WHAT IS BEING ASKED:
Give again, word for word, the line holding "Jump to last page with >> button" and every line after it through the end of the data below. Omit pictures.

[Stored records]
Segment Open

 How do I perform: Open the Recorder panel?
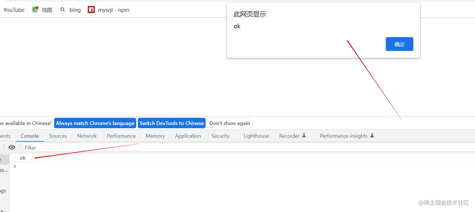click(289, 136)

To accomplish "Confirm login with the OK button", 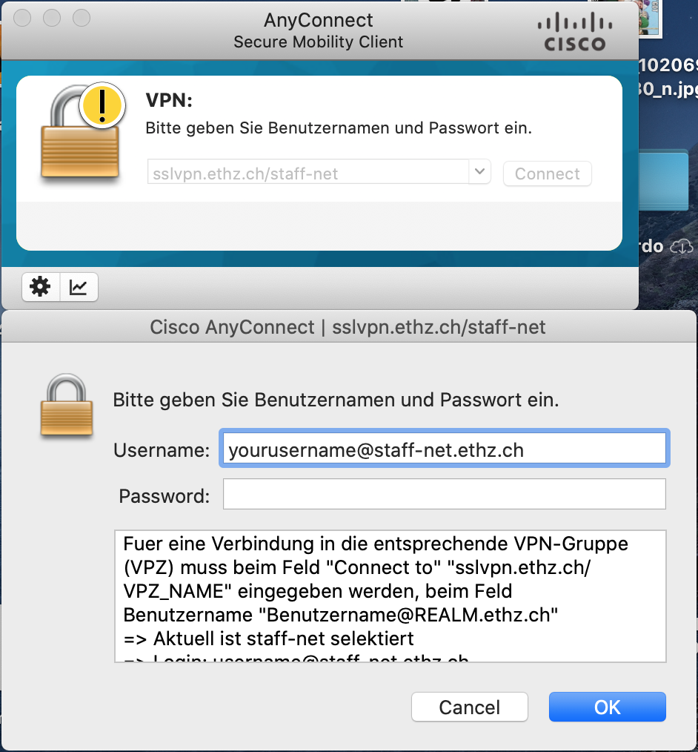I will (608, 707).
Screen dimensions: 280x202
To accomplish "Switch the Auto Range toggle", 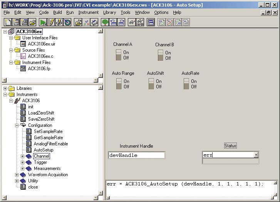I will [x=119, y=84].
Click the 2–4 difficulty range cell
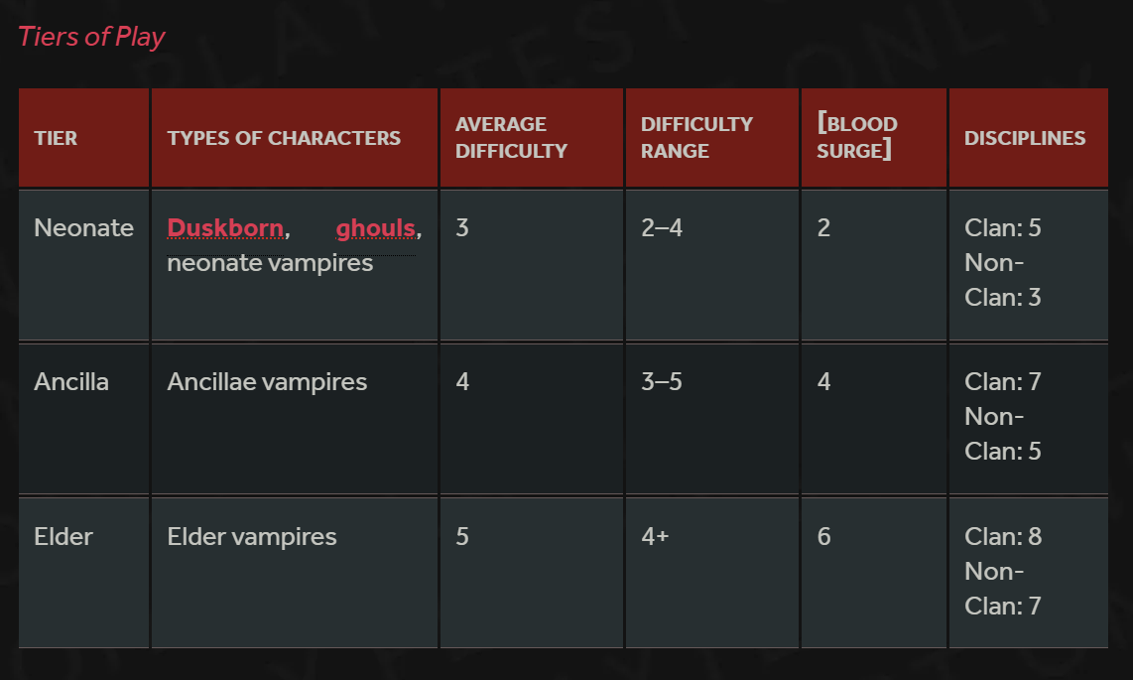The width and height of the screenshot is (1133, 680). 711,264
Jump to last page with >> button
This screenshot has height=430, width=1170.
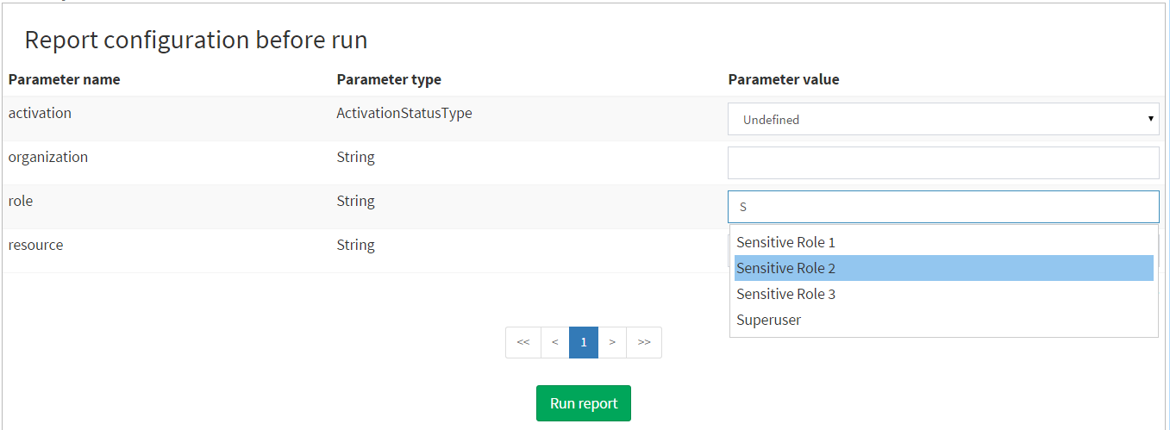(x=644, y=342)
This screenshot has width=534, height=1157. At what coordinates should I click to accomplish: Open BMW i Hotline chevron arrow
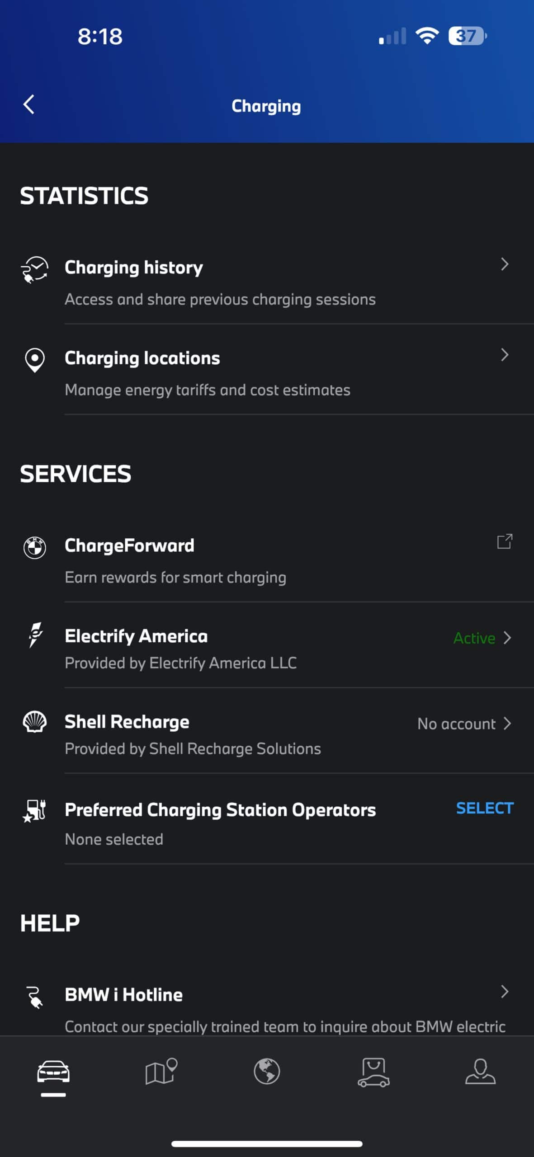pos(505,992)
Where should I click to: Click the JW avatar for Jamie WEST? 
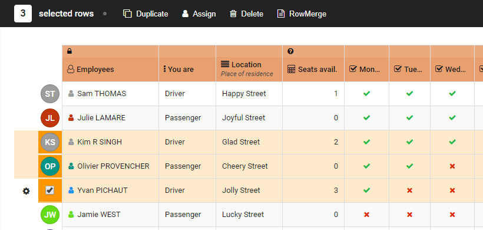click(50, 215)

Segment Closed

SOLUTION BELOW:
Jump to last page with >> button
This screenshot has height=430, width=1170.
(x=644, y=342)
This screenshot has width=534, height=1157. At what coordinates should I click to accomplish: Open BMW i Hotline chevron arrow
pos(505,992)
Where should I click to: Click the JW avatar for Jamie WEST? 
click(50, 215)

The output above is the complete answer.